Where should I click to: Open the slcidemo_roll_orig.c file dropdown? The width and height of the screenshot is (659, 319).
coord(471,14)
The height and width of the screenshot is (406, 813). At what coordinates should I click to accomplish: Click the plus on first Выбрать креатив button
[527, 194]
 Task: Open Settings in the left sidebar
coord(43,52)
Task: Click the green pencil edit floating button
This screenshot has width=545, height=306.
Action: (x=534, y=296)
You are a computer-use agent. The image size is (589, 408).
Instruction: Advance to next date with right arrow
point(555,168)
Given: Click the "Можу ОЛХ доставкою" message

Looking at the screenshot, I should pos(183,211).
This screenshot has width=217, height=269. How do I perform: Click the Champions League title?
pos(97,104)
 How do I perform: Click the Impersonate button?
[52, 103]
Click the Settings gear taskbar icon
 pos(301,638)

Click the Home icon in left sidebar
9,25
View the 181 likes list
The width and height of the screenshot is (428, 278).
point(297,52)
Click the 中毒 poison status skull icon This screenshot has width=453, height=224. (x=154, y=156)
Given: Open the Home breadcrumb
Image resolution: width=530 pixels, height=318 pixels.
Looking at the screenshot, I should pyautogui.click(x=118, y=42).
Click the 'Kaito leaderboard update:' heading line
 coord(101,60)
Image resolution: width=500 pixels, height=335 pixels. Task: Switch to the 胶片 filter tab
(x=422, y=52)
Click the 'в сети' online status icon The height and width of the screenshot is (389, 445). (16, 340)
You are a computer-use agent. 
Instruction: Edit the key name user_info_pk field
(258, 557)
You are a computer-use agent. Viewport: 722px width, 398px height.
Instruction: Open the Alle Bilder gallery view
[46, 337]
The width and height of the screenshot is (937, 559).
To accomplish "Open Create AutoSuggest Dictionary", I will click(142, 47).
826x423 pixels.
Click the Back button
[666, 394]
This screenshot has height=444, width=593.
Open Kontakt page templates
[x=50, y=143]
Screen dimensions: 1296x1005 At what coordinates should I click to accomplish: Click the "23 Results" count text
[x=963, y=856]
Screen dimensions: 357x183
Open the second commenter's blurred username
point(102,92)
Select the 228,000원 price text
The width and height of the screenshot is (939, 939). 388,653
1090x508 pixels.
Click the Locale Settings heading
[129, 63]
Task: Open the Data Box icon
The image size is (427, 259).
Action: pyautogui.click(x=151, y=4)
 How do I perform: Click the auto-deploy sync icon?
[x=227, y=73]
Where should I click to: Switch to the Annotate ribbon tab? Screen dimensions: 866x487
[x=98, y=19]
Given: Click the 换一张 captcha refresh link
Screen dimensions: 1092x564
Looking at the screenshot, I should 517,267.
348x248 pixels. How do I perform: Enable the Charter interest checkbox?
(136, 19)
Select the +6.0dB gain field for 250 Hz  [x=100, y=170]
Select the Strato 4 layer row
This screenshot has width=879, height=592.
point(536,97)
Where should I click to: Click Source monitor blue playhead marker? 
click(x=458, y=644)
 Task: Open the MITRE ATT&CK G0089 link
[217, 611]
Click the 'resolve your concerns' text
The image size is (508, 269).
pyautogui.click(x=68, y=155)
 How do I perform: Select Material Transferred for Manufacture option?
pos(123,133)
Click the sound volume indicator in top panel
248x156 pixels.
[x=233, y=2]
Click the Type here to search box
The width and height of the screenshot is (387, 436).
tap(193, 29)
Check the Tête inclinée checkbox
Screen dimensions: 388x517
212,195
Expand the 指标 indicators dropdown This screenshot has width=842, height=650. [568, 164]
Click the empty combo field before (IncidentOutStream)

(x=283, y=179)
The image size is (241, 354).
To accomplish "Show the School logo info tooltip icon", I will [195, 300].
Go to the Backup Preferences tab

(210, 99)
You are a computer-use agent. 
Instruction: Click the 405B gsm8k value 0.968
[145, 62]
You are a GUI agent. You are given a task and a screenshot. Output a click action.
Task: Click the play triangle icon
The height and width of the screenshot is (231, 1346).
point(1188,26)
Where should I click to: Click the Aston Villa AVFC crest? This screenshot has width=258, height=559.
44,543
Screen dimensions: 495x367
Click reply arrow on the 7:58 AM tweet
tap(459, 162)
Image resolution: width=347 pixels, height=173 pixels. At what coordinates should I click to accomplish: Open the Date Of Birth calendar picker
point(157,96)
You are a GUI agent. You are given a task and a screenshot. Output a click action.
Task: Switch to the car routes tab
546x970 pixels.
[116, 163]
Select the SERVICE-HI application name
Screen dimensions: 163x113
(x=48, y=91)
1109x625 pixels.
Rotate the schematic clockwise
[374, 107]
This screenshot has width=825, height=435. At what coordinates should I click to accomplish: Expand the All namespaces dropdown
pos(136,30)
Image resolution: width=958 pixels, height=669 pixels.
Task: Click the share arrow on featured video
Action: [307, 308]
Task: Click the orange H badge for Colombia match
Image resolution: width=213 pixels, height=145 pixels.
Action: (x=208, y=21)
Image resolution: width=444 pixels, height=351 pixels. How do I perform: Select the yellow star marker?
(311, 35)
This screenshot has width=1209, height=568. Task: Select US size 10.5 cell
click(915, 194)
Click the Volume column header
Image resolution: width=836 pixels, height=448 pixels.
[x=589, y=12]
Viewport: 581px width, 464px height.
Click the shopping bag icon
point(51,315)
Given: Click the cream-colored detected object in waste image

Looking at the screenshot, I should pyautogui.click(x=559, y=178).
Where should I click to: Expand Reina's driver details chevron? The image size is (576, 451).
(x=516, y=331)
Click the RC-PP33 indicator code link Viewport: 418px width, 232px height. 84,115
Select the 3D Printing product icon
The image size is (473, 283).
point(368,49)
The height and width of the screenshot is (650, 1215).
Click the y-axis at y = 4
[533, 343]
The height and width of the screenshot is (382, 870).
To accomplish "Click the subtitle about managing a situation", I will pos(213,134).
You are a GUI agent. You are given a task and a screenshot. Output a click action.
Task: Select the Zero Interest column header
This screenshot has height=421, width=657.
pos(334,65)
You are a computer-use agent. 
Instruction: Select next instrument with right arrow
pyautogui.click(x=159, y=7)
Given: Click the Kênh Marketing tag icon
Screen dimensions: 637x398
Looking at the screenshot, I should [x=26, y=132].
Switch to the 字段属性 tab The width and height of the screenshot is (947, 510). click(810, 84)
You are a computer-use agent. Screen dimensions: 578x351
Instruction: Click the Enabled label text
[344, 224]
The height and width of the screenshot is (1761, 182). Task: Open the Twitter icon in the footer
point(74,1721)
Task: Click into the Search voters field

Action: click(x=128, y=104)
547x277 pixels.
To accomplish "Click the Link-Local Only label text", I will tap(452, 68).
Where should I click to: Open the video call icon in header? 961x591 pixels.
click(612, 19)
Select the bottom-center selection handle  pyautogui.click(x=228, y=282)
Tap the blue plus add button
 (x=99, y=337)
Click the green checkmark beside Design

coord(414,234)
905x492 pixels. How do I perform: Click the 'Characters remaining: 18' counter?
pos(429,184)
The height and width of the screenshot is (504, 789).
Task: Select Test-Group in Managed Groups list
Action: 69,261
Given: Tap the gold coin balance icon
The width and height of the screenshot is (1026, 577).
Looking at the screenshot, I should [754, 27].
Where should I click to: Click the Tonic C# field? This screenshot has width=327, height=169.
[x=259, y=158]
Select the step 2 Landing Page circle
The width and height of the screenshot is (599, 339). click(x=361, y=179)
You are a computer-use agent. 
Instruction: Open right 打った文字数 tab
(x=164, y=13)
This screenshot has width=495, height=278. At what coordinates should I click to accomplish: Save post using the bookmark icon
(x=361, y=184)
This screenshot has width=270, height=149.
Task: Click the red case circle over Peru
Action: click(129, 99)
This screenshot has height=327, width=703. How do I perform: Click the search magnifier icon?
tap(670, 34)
-------
> **Exercise requirements**
Once more, write out the entries exactly as they were written.

> **Reply to the task**
Where should I click to: Open the slcidemo_roll_orig.c file dropdown? The width and height of the screenshot is (659, 319).
coord(471,14)
The height and width of the screenshot is (406, 813). At what coordinates should I click to accomplish: Click the plus on first Выбрать креатив button
[527, 194]
 Task: Open Settings in the left sidebar
coord(43,52)
Task: Click the green pencil edit floating button
This screenshot has width=545, height=306.
Action: (x=534, y=296)
You are a computer-use agent. The image size is (589, 408).
Instruction: Advance to next date with right arrow
point(555,168)
Given: Click the "Можу ОЛХ доставкою" message

Looking at the screenshot, I should pos(183,211).
This screenshot has width=217, height=269. How do I perform: Click the Champions League title?
pos(97,104)
 How do I perform: Click the Impersonate button?
[52, 103]
Click the Settings gear taskbar icon
 pos(301,638)

Click the Home icon in left sidebar
9,25
View the 181 likes list
The width and height of the screenshot is (428, 278).
point(297,52)
Click the 中毒 poison status skull icon This screenshot has width=453, height=224. (x=154, y=156)
Given: Open the Home breadcrumb
Image resolution: width=530 pixels, height=318 pixels.
Looking at the screenshot, I should pyautogui.click(x=118, y=42).
Click the 'Kaito leaderboard update:' heading line
 coord(101,60)
Image resolution: width=500 pixels, height=335 pixels. Task: Switch to the 胶片 filter tab
(x=422, y=52)
Click the 'в сети' online status icon The height and width of the screenshot is (389, 445). (16, 340)
You are a computer-use agent. 
Instruction: Edit the key name user_info_pk field
(258, 557)
You are a computer-use agent. Viewport: 722px width, 398px height.
Instruction: Open the Alle Bilder gallery view
[46, 337]
The width and height of the screenshot is (937, 559).
To accomplish "Open Create AutoSuggest Dictionary", I will click(142, 47).
826x423 pixels.
Click the Back button
[666, 394]
This screenshot has height=444, width=593.
Open Kontakt page templates
[x=50, y=143]
Screen dimensions: 1296x1005 At what coordinates should I click to accomplish: Click the "23 Results" count text
[x=963, y=856]
Screen dimensions: 357x183
Open the second commenter's blurred username
point(102,92)
Select the 228,000원 price text
The width and height of the screenshot is (939, 939). 388,653
1090x508 pixels.
Click the Locale Settings heading
[129, 63]
Task: Open the Data Box icon
The image size is (427, 259).
Action: pyautogui.click(x=151, y=4)
 How do I perform: Click the auto-deploy sync icon?
[x=227, y=73]
Where should I click to: Switch to the Annotate ribbon tab? Screen dimensions: 866x487
[x=98, y=19]
Given: Click the 换一张 captcha refresh link
Screen dimensions: 1092x564
Looking at the screenshot, I should 517,267.
348x248 pixels. How do I perform: Enable the Charter interest checkbox?
(136, 19)
Select the +6.0dB gain field for 250 Hz  [x=100, y=170]
Select the Strato 4 layer row
This screenshot has width=879, height=592.
point(536,97)
Where should I click to: Click Source monitor blue playhead marker? 
click(x=458, y=644)
 Task: Open the MITRE ATT&CK G0089 link
[217, 611]
Click the 'resolve your concerns' text
The image size is (508, 269).
pyautogui.click(x=68, y=155)
 How do I perform: Select Material Transferred for Manufacture option?
pos(123,133)
Click the sound volume indicator in top panel
248x156 pixels.
[x=233, y=2]
Click the Type here to search box
The width and height of the screenshot is (387, 436).
tap(193, 29)
Check the Tête inclinée checkbox
Screen dimensions: 388x517
212,195
Expand the 指标 indicators dropdown This screenshot has width=842, height=650. [568, 164]
Click the empty combo field before (IncidentOutStream)

(x=283, y=179)
The image size is (241, 354).
To accomplish "Show the School logo info tooltip icon", I will [195, 300].
Go to the Backup Preferences tab

(210, 99)
You are a computer-use agent. 
Instruction: Click the 405B gsm8k value 0.968
[145, 62]
You are a GUI agent. You are given a task and a screenshot. Output a click action.
Task: Click the play triangle icon
The height and width of the screenshot is (231, 1346).
point(1188,26)
Where should I click to: Click the Aston Villa AVFC crest? This screenshot has width=258, height=559.
44,543
Screen dimensions: 495x367
Click reply arrow on the 7:58 AM tweet
tap(459, 162)
Image resolution: width=347 pixels, height=173 pixels. At what coordinates should I click to accomplish: Open the Date Of Birth calendar picker
point(157,96)
You are a GUI agent. You are given a task and a screenshot. Output a click action.
Task: Switch to the car routes tab
546x970 pixels.
[116, 163]
Select the SERVICE-HI application name
Screen dimensions: 163x113
(x=48, y=91)
1109x625 pixels.
Rotate the schematic clockwise
[374, 107]
This screenshot has width=825, height=435. At what coordinates should I click to accomplish: Expand the All namespaces dropdown
pos(136,30)
Image resolution: width=958 pixels, height=669 pixels.
Task: Click the share arrow on featured video
Action: [307, 308]
Task: Click the orange H badge for Colombia match
Image resolution: width=213 pixels, height=145 pixels.
Action: (x=208, y=21)
Image resolution: width=444 pixels, height=351 pixels. How do I perform: Select the yellow star marker?
(311, 35)
This screenshot has width=1209, height=568. Task: Select US size 10.5 cell
click(915, 194)
Click the Volume column header
Image resolution: width=836 pixels, height=448 pixels.
[x=589, y=12]
Viewport: 581px width, 464px height.
Click the shopping bag icon
point(51,315)
Given: Click the cream-colored detected object in waste image

Looking at the screenshot, I should pyautogui.click(x=559, y=178).
Where should I click to: Expand Reina's driver details chevron? The image size is (576, 451).
(x=516, y=331)
Click the RC-PP33 indicator code link Viewport: 418px width, 232px height. 84,115
Select the 3D Printing product icon
The image size is (473, 283).
point(368,49)
The height and width of the screenshot is (650, 1215).
Click the y-axis at y = 4
[533, 343]
The height and width of the screenshot is (382, 870).
To accomplish "Click the subtitle about managing a situation", I will pos(213,134).
You are a GUI agent. You are given a task and a screenshot. Output a click action.
Task: Select the Zero Interest column header
This screenshot has height=421, width=657.
pos(334,65)
You are a computer-use agent. 
Instruction: Select next instrument with right arrow
pyautogui.click(x=159, y=7)
Given: Click the Kênh Marketing tag icon
Screen dimensions: 637x398
Looking at the screenshot, I should [x=26, y=132].
Switch to the 字段属性 tab The width and height of the screenshot is (947, 510). click(810, 84)
You are a computer-use agent. Screen dimensions: 578x351
Instruction: Click the Enabled label text
[344, 224]
The height and width of the screenshot is (1761, 182). Task: Open the Twitter icon in the footer
point(74,1721)
Task: Click into the Search voters field

Action: click(x=128, y=104)
547x277 pixels.
To accomplish "Click the Link-Local Only label text", I will tap(452, 68).
Where should I click to: Open the video call icon in header? 961x591 pixels.
click(612, 19)
Select the bottom-center selection handle  pyautogui.click(x=228, y=282)
Tap the blue plus add button
 (x=99, y=337)
Click the green checkmark beside Design

coord(414,234)
905x492 pixels. How do I perform: Click the 'Characters remaining: 18' counter?
pos(429,184)
The height and width of the screenshot is (504, 789).
Task: Select Test-Group in Managed Groups list
Action: 69,261
Given: Tap the gold coin balance icon
The width and height of the screenshot is (1026, 577).
Looking at the screenshot, I should [754, 27].
Where should I click to: Click the Tonic C# field? This screenshot has width=327, height=169.
[x=259, y=158]
Select the step 2 Landing Page circle
The width and height of the screenshot is (599, 339). click(x=361, y=179)
You are a computer-use agent. 
Instruction: Open right 打った文字数 tab
(x=164, y=13)
This screenshot has width=495, height=278. At what coordinates should I click to accomplish: Save post using the bookmark icon
(x=361, y=184)
This screenshot has width=270, height=149.
Task: Click the red case circle over Peru
Action: click(129, 99)
This screenshot has height=327, width=703. How do I perform: Click the search magnifier icon?
tap(670, 34)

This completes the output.